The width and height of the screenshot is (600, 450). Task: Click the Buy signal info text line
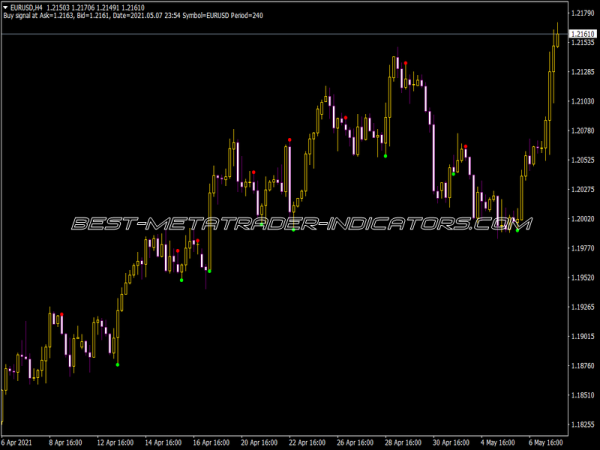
● ● ● ●
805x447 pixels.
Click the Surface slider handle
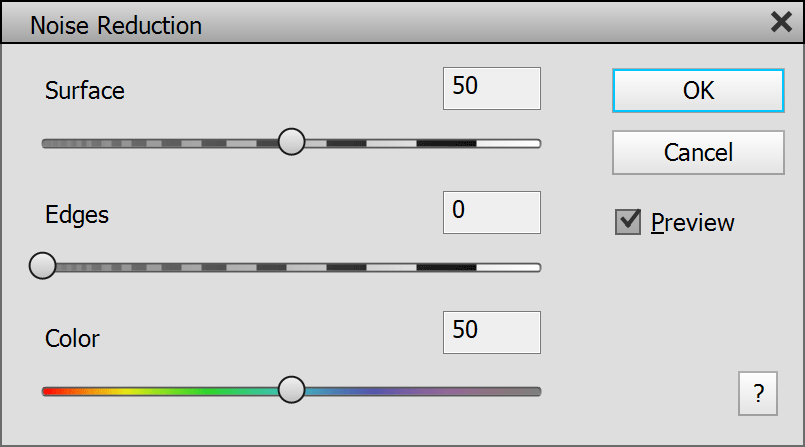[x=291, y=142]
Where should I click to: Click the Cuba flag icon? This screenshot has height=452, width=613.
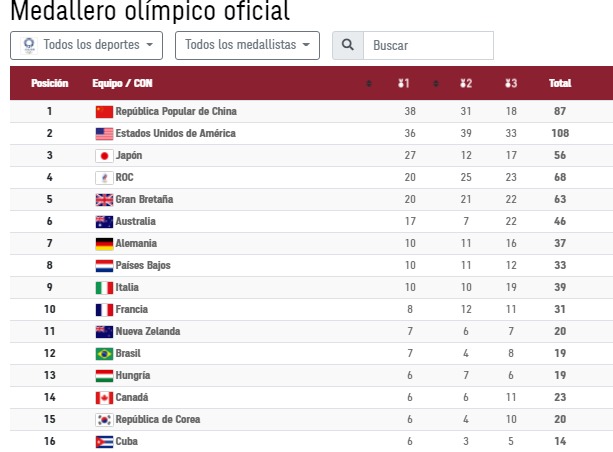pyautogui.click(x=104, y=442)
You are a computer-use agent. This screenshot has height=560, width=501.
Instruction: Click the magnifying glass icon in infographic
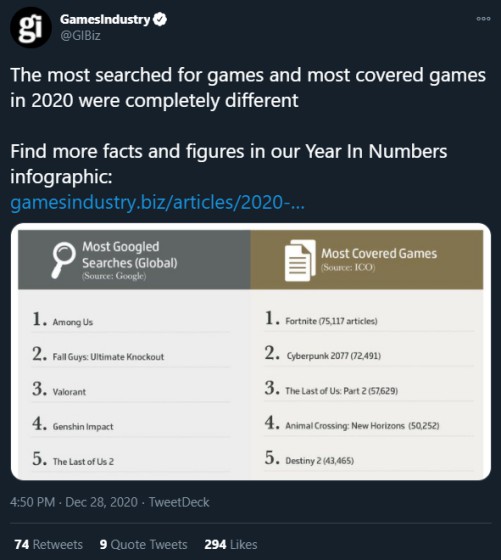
● ● ● ●
▸ Prompt
Copy only this part of the entries above: the line with "You are a computer-use", the line with "Instruction: Click the", and the lines between, all exactly as written.

▸ Answer below
You are a computer-use agent. This screenshot has height=560, width=501.
Instruction: Click the magnifying glass icon in infographic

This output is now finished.